* WHAT THE TASK ASKS *
Copy exactly the lines of the records below, and only those lines, beginning with the line that contains "All India Post" and ending with the line that contains "16.06.2008 to 15.07.2008 (348, 606)".
GIVEN RECORDS Start Marker
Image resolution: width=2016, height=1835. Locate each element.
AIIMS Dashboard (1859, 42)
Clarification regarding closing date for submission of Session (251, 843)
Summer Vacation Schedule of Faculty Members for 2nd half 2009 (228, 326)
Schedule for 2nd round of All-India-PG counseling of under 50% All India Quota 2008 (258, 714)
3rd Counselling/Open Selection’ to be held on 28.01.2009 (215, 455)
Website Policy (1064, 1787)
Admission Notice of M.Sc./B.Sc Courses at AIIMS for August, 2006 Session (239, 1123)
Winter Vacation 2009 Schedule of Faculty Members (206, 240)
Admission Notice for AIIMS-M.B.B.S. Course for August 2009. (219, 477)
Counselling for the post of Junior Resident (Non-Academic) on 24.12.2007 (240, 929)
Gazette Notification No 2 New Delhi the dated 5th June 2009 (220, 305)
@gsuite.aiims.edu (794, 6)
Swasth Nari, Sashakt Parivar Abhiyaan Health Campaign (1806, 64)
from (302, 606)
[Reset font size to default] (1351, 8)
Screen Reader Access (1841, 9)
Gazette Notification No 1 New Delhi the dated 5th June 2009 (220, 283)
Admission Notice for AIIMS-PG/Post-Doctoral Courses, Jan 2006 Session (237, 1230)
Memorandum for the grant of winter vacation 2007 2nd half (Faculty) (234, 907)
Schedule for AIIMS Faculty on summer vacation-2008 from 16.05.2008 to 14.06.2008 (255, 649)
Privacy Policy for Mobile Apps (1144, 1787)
GIVEN RECORDS End Marker
GIVEN RECORDS Start Marker
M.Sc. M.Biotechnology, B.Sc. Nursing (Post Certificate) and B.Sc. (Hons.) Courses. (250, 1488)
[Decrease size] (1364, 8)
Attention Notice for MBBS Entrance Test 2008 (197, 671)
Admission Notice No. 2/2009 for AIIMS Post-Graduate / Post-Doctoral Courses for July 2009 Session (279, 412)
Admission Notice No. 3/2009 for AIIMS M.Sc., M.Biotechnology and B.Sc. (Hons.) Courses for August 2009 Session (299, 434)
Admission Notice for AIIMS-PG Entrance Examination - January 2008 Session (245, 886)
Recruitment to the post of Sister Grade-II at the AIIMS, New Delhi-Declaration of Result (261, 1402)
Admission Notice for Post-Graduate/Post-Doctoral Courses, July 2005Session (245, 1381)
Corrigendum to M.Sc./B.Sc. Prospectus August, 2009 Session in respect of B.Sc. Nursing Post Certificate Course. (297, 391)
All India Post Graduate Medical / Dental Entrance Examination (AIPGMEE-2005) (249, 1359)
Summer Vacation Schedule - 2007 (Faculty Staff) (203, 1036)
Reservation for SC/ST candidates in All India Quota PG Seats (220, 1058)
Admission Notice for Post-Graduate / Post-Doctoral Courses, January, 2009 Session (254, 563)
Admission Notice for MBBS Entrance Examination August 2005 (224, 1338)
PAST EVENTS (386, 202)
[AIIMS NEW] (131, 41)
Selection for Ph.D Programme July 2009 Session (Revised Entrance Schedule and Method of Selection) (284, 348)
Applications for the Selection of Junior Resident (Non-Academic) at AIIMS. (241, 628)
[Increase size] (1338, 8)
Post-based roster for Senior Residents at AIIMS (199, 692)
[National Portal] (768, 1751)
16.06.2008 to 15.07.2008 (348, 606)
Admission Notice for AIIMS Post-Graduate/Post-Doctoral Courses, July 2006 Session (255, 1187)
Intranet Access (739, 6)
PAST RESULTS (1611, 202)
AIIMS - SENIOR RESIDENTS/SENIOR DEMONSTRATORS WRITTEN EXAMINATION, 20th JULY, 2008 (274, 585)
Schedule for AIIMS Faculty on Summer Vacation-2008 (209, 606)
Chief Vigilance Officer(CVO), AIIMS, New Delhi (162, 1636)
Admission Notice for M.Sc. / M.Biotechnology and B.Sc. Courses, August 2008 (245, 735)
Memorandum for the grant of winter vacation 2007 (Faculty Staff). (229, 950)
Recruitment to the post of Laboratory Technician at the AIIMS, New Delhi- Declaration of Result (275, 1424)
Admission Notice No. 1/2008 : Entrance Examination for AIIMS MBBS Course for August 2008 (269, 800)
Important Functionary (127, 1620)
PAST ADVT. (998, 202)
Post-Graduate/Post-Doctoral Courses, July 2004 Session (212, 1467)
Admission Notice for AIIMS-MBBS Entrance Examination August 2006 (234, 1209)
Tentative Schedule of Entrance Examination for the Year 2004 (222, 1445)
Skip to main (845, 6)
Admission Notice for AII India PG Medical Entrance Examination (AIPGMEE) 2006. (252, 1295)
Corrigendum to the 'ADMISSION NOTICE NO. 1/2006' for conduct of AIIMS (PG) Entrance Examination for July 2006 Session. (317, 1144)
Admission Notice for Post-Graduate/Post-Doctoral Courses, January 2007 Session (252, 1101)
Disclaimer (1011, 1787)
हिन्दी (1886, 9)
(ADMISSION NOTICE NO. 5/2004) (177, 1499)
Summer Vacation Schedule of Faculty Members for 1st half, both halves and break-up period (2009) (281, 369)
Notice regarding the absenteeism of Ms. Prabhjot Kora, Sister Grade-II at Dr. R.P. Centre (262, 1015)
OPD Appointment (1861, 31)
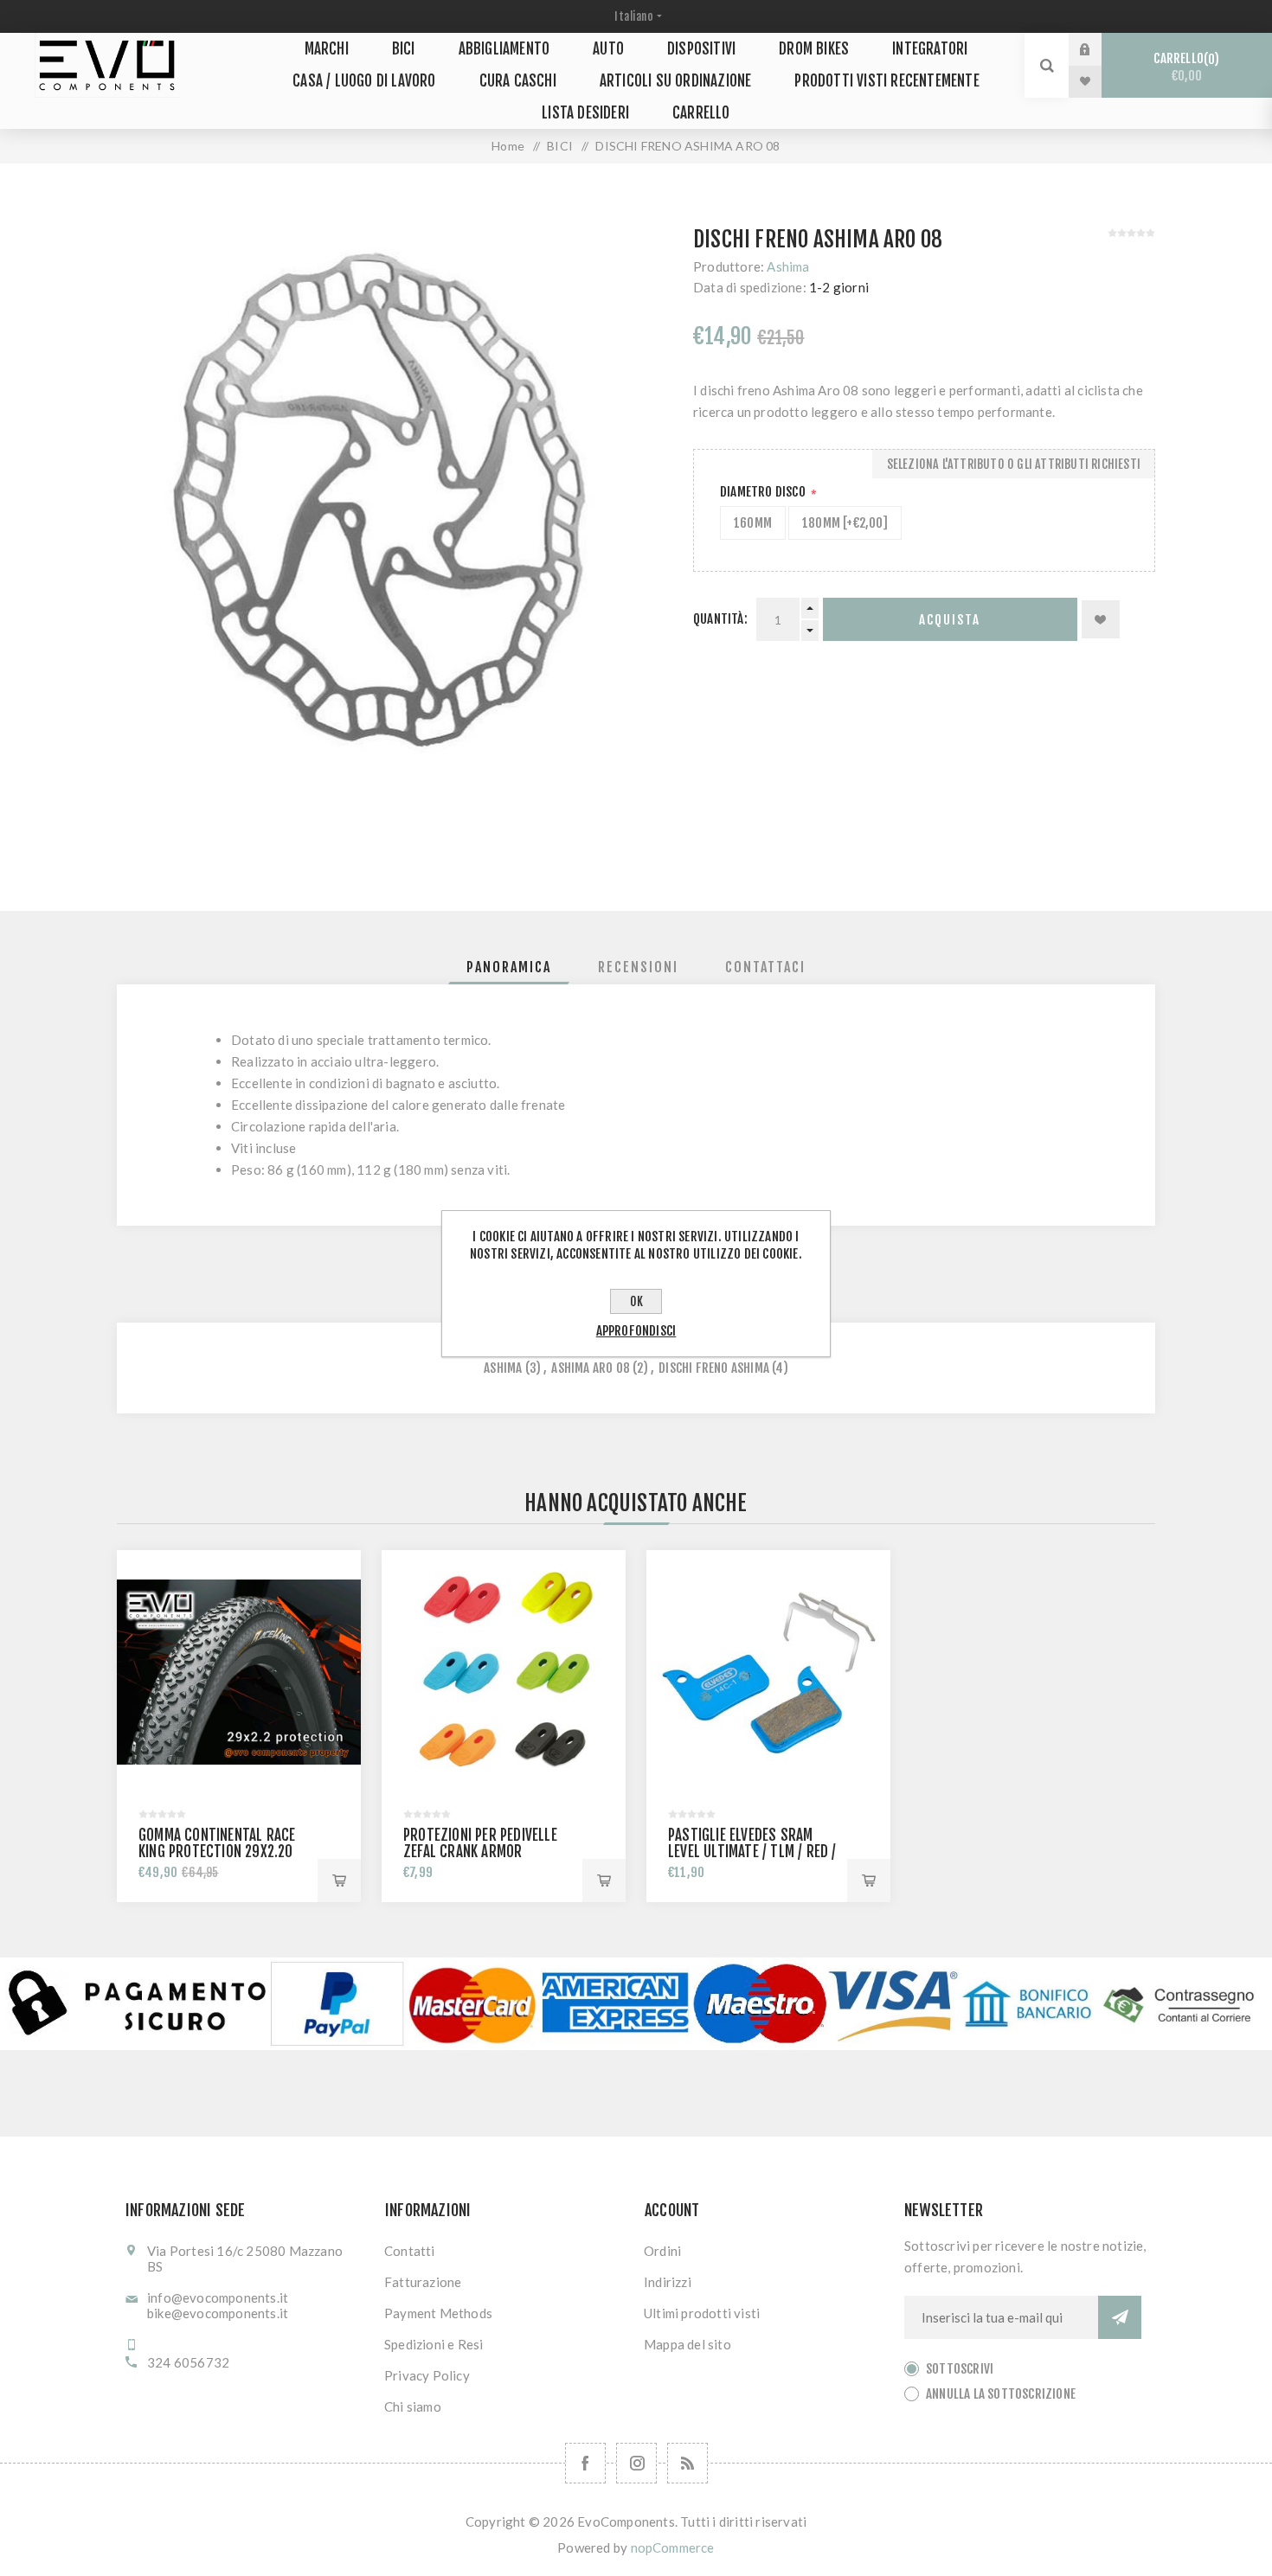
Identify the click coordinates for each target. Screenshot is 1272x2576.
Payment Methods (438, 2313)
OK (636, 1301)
GIVEN RECORDS End Marker
* TASK RESPONSE *
All India Post Graduate Medical / Dental Entrance Examination (AIPGMEE-2005) (249, 1359)
Summer Vacation Schedule - 2007 (Faculty Staff) (203, 1036)
Reservation for SC/ST candidates in All India Quota PG Seats (220, 1058)
Admission Notice for Post-Graduate / Post-Doctoral Courses, January, 2009 Session (254, 563)
Admission Notice for MBBS Entrance Examination August 2005 (224, 1338)
PAST EVENTS (386, 202)
[AIIMS NEW] (131, 41)
Selection for Ph.D Programme July 2009 Session (Revised Entrance Schedule and Method of Selection) (284, 348)
Applications for the Selection of Junior Resident (Non-Academic) at AIIMS. (241, 628)
[Increase size] (1338, 8)
Post-based roster for Senior Residents at AIIMS (199, 692)
[National Portal] (768, 1751)
16.06.2008 to 15.07.2008 (348, 606)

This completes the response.